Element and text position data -
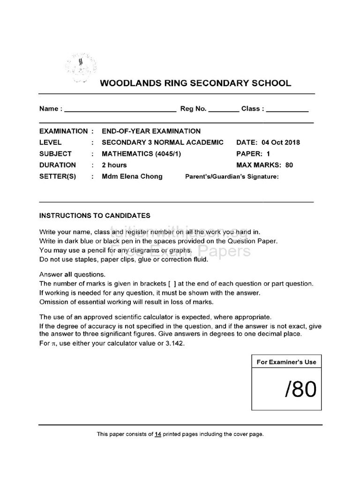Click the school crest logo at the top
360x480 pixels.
point(81,68)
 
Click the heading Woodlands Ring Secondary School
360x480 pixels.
point(195,83)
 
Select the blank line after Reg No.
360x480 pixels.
point(223,111)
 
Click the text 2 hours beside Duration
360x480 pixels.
point(114,165)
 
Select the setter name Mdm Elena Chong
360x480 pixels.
point(132,176)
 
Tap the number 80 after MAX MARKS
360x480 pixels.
point(289,165)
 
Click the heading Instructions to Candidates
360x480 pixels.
point(95,216)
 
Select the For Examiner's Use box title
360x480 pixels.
point(286,362)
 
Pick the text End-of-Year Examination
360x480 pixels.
point(151,131)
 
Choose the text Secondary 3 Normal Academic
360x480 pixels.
point(163,142)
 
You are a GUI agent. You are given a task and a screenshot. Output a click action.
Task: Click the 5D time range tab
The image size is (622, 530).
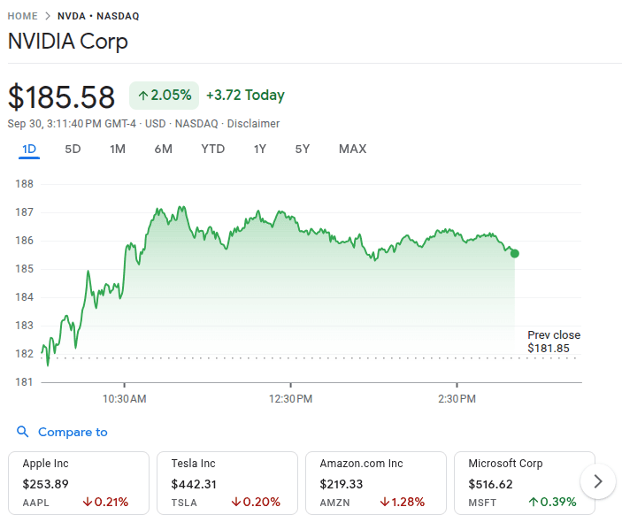point(73,149)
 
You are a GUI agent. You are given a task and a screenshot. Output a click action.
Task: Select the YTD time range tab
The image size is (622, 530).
point(212,149)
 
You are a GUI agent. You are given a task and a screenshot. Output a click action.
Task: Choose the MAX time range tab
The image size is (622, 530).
point(352,149)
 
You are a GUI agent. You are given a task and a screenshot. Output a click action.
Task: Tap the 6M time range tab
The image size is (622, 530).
point(163,149)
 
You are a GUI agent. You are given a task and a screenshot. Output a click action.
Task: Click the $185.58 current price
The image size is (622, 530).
point(62,96)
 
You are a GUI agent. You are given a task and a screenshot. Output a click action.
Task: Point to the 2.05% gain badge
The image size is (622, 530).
point(165,96)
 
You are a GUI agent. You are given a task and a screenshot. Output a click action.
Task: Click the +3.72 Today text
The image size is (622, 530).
point(245,96)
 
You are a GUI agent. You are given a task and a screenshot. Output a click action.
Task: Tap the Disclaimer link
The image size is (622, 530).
point(253,124)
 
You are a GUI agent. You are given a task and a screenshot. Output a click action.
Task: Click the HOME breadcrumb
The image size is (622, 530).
point(23,16)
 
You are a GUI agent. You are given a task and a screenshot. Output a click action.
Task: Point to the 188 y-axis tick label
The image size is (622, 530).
point(25,184)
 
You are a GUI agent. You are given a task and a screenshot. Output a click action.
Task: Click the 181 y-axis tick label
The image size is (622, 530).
point(25,382)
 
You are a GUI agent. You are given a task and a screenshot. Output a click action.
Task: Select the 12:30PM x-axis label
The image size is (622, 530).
point(291,399)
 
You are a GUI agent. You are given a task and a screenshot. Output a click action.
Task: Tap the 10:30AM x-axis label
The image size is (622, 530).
point(125,399)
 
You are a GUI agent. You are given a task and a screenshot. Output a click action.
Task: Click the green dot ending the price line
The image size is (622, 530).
point(515,253)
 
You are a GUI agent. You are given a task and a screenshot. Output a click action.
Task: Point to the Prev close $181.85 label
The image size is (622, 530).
point(554,342)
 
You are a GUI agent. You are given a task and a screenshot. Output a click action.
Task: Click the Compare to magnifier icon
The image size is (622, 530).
point(23,432)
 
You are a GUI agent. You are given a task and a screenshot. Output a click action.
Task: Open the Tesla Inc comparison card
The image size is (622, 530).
point(227,482)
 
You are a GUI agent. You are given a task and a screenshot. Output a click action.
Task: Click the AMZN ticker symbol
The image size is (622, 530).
point(334,503)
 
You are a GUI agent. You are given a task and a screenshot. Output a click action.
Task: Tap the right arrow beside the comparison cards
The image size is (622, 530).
point(598,481)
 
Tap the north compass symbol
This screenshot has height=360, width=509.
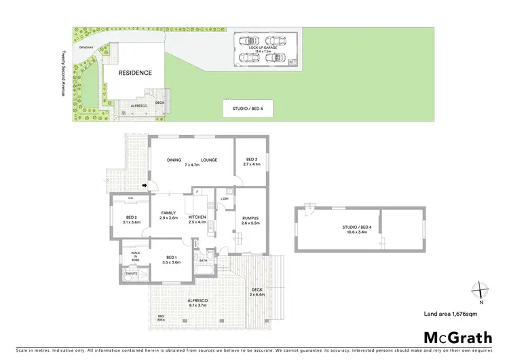point(481,291)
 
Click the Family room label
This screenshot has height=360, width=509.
point(168,215)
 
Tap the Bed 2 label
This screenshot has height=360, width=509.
point(131,219)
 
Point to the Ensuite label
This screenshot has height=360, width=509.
point(128,274)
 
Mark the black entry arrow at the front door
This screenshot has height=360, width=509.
point(144,184)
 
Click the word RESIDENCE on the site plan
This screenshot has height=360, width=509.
point(135,73)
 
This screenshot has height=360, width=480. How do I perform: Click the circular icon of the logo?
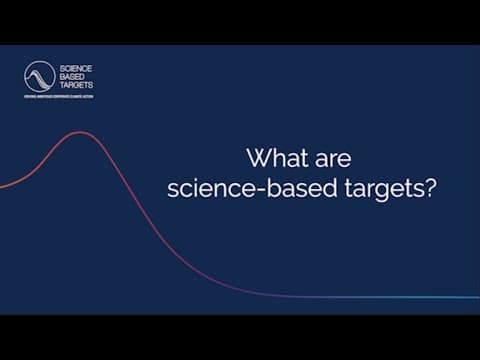point(39,76)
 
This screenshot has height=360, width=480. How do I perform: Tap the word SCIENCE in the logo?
point(75,68)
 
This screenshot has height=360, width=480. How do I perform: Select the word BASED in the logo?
point(71,77)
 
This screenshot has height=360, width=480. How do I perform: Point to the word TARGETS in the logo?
point(76,86)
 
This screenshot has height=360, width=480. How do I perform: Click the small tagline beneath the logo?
point(59,97)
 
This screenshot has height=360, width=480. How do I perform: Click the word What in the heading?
point(271,158)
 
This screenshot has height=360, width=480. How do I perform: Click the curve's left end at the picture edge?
point(3,186)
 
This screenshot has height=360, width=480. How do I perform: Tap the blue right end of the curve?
point(474,297)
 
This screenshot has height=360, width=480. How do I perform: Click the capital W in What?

What the task asks -
Could you copy out all of the items above, character for character, but without the pictures?

Written answer -
Click the school crest logo at the top
360x480 pixels.
point(81,68)
 
Click the heading Woodlands Ring Secondary School
360x480 pixels.
point(195,83)
 
Select the blank line after Reg No.
360x480 pixels.
point(223,111)
 
Click the text 2 hours beside Duration
360x480 pixels.
point(114,165)
 
Select the setter name Mdm Elena Chong
360x480 pixels.
point(132,176)
 
Tap the number 80 after MAX MARKS
360x480 pixels.
point(289,165)
 
Click the heading Instructions to Candidates
360x480 pixels.
point(95,216)
 
Select the For Examiner's Use box title
360x480 pixels.
point(286,362)
 
Pick the text End-of-Year Examination
360x480 pixels.
point(151,131)
 
Choose the text Secondary 3 Normal Academic
360x480 pixels.
point(163,142)
 
You are a GUI agent. You are given a task and a screenshot. Output a click action.
Task: Click the 5D time range tab
The image size is (622, 530).
point(73,149)
 
You are a GUI agent. You are given a task and a screenshot. Output a click action.
Task: Select the YTD time range tab
The image size is (622, 530).
point(212,149)
 
You are a GUI agent. You are given a task and a screenshot. Output a click action.
Task: Choose the MAX time range tab
The image size is (622, 530).
point(352,149)
 
You are a GUI agent. You are given a task and a screenshot. Output a click action.
Task: Tap the 6M time range tab
The image size is (622, 530).
point(163,149)
 
You are a GUI agent. You are given a task and a screenshot. Output a click action.
Task: Click the $185.58 current price
The image size is (622, 530).
point(62,96)
 
You are a GUI agent. You are given a task and a screenshot. Output a click action.
Task: Point to the 2.05% gain badge
The image size is (622, 530).
point(165,96)
 
You are a GUI agent. You are given a task and a screenshot. Output a click action.
Task: Click the +3.72 Today text
The image size is (622, 530).
point(245,96)
 
You are a GUI agent. You are given a task and a screenshot. Output a click action.
Task: Tap the Disclaimer link
The image size is (622, 530).
point(253,124)
 
You are a GUI agent. You are given a task and a screenshot. Output a click action.
Task: Click the HOME breadcrumb
The image size is (622, 530).
point(23,16)
 
You are a GUI agent. You are given a task and a screenshot. Output a click action.
Task: Point to the 188 y-axis tick label
The image size is (622, 530).
point(25,184)
 
You are a GUI agent. You are given a task and a screenshot. Output a click action.
Task: Click the 181 y-axis tick label
The image size is (622, 530).
point(25,382)
 
You are a GUI agent. You are given a task and a screenshot. Output a click action.
Task: Select the 12:30PM x-axis label
The image size is (622, 530).
point(291,399)
 
You are a GUI agent. You are given a task and a screenshot. Output a click action.
Task: Tap the 10:30AM x-axis label
The image size is (622, 530).
point(125,399)
 
You are a GUI agent. You are given a task and a screenshot. Output a click action.
Task: Click the green dot ending the price line
The image size is (622, 530).
point(515,253)
 
You are a GUI agent. You are given a task and a screenshot. Output a click action.
Task: Point to the Prev close $181.85 label
The image size is (622, 530).
point(554,342)
 
You are a GUI agent. You are given a task and a screenshot. Output a click action.
Task: Click the Compare to magnifier icon
The image size is (622, 530).
point(23,432)
 
You are a GUI agent. You are given a task and a screenshot. Output a click action.
Task: Open the Tesla Inc comparison card
The image size is (622, 530).
point(227,482)
 
You are a GUI agent. You are given a task and a screenshot. Output a click action.
Task: Click the AMZN ticker symbol
The image size is (622, 530).
point(334,503)
 
You are a GUI agent. You are given a task and a screenshot. Output a click action.
Task: Tap the right arrow beside the comparison cards
The image size is (622, 530).
point(598,481)
 
Tap the north compass symbol
This screenshot has height=360, width=509.
point(481,291)
 
Click the Family room label
This screenshot has height=360, width=509.
point(168,215)
 
Tap the Bed 2 label
This screenshot has height=360, width=509.
point(131,219)
 
Point to the Ensuite label
This screenshot has height=360, width=509.
point(128,274)
 
Mark the black entry arrow at the front door
This screenshot has height=360, width=509.
point(144,184)
 
Click the word RESIDENCE on the site plan
This screenshot has height=360, width=509.
point(135,73)
 
This screenshot has height=360, width=480. How do I perform: Click the circular icon of the logo?
point(39,76)
 
This screenshot has height=360, width=480. How do I perform: Tap the word SCIENCE in the logo?
point(75,68)
 
This screenshot has height=360, width=480. How do I perform: Select the word BASED in the logo?
point(71,77)
 
This screenshot has height=360, width=480. How do I perform: Point to the word TARGETS in the logo?
point(76,86)
 
This screenshot has height=360, width=480. How do I perform: Click the small tagline beneath the logo?
point(59,97)
 
This screenshot has height=360, width=480. How do I perform: Click the word What in the heading?
point(271,158)
 
This screenshot has height=360, width=480. How do I perform: Click the curve's left end at the picture edge?
point(3,186)
 
This screenshot has height=360, width=480. How do I perform: Tap the blue right end of the curve?
point(474,297)
 
This screenshot has height=360, width=480. How do I perform: Click the capital W in What?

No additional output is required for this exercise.